What is needed:
Provide the number of lines in the records that hold the string "accomplish", without any other words.

Stored data entries:
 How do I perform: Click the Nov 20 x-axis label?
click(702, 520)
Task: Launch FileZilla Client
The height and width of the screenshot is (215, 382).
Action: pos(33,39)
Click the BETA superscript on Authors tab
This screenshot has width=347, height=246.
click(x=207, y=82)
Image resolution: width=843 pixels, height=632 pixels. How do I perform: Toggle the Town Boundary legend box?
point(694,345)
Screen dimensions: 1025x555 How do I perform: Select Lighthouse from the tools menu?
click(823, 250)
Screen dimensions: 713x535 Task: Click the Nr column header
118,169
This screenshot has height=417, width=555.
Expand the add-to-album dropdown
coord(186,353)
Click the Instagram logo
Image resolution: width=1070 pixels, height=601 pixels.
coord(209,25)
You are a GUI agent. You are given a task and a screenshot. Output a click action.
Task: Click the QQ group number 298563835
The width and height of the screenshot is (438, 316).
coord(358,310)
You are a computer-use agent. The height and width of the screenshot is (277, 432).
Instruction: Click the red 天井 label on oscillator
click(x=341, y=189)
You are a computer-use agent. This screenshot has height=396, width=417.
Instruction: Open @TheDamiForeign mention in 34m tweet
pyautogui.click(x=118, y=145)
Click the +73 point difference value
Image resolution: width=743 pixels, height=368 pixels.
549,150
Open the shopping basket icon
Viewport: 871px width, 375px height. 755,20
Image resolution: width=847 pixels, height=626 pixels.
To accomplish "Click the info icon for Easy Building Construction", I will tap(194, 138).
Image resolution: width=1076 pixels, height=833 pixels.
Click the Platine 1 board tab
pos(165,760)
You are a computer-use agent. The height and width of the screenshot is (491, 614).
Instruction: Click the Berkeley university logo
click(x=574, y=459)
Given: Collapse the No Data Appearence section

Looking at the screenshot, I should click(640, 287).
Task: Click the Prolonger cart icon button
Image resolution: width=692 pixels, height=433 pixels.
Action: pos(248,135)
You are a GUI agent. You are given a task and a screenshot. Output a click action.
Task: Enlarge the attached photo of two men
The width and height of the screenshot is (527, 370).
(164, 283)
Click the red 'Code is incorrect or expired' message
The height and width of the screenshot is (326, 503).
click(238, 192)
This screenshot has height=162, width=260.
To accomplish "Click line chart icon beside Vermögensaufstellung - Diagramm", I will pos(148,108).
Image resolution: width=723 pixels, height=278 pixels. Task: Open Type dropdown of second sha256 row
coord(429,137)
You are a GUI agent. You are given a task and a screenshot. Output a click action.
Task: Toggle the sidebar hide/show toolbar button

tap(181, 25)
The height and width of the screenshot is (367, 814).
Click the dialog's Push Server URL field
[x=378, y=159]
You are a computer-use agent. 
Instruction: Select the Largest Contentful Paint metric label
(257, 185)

Task result:
2